Gerade weil die Welt der Fichtels noch ziemlich in Ordnung ist, verliert Engelmeß seinen Gasthof. Und das beschäftigt mittlerweile auch den Ort selbst.
"Die haben jetzt schon eine … oder mehrere Krisensitzungen abgehalten und haben es genannt: 'Zukunft unseres Dorfes'. Weil mit dem Wirtshaus natürlich auch der Mittelpunkt des Dorfes stirbt."
Vereine haben keinen Ort mehr für ihre Jahreshauptversammlung. Und auch die Schützen, die oben im Saal trainieren, müssen bald raus. Engelmeß überlegt nun, ob es einen Gemeindesaal baut. Ein Dorf ohne Wirtshaus verliert ein Stück seiner Identität – und auf jeden Fall jede Menge Gaudi.
264 Kilometer weiter südlich, vor seinem Schuppen in der Sonne sitzt in seiner Strickjacke Anton Ücker.
"Früher, da ist alle 14 Tage Tanz gewesen. Da ist es zugegangen ... Und gerauft ist worden, alles (lacht.) Aber… mei."
Anton Ücker, 92 Jahre alt, wäre auch heute noch dabei, beim Stammtisch – und beim Raufen. Aber das Alter …
"I bin nimmer so mobil."
Zudem hatte der Gasthof in seinem Dorf Unering zwischen dem Starnberger und dem Ammersee jetzt über längere Zeit zu. Ein Gasthof, der mal ganz gut lief.
"Man ist halt da in den Frühschoppen am Sonntag und dann zum Dämmerschoppen. Wenn es auch nicht viele waren, aber … Und Fremde sind auch viele gekommen. Im Sommer. Die haben da noch eingekehrt. Weil man hat eigentlich ganz gut essen können und billig, gell?"
Neues Leben in der Dorfwirtschaft
Der Wirt des Gasthof Schreyegg fand keine Angestellten. Und machte schweren Herzens dicht. Doch an diesem Tag im Frühling tut sich was im Innern der Wirtschaft. Die neuen Pächter Cathy Tallman und Andreas Pröls haben gerade ihre Konzession bekommen.
"Wir sind jetzt wirklich, wie man sagt, heiß endlich loszulegen nach all dem ganzen formalen Vorspiel, das sich jetzt schon Wochen hingezogen hat: Vertragsübernahme von Kassensystem, über EC-Karten-Reader, über Telefonanschluss, alles was eben dazugehört und notwendig ist. Und dann können wir uns dann der eigentlichen Aufgabe widmen, nämlich unseren Gästen ein ordentliches Essen und schönes Ambiente zu bieten."

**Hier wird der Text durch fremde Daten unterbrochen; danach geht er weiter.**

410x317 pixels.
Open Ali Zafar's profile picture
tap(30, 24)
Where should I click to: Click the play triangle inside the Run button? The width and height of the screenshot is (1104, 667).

"Mmmh. Und die leckeren Schnäpse..."
Das Paar hat sich in der Studienzeit kennengelernt, im nahen München – schon damals haben sie in der Gastro gejobbt. Sie machen sich deshalb keine Illusionen über die Arbeit – weder vom Kellnern noch von den bürokratischen Vorschriften.
"Wir sind jetzt keine 20-Jährigen, die sich mal so über Nacht überlegt haben, jetzt machen wir mal eine eigene Kneipe auf oder so, ja? Das ist langer Überlegung geschuldet."
Der Gasthof Schreyegg liegt günstig – mitten im Ausflugsgebiet der Münchner – auf dem Wanderweg zum Kloster Andechs. Und auch Stammtische existieren. Gute Voraussetzungen also, um neues Leben in die Dorfwirtschaft zu bringen – und damit Leben in das Dorf.
"Es ist ja so. Es gehört da irgendwie eine Wirtschaft dazu."
Es ist nur nicht mehr selbstverständlich. Weiß auch Anton Ücker mit seinen 92 Jahren. Und blickt trotzig die leere Dorfstraße hinunter.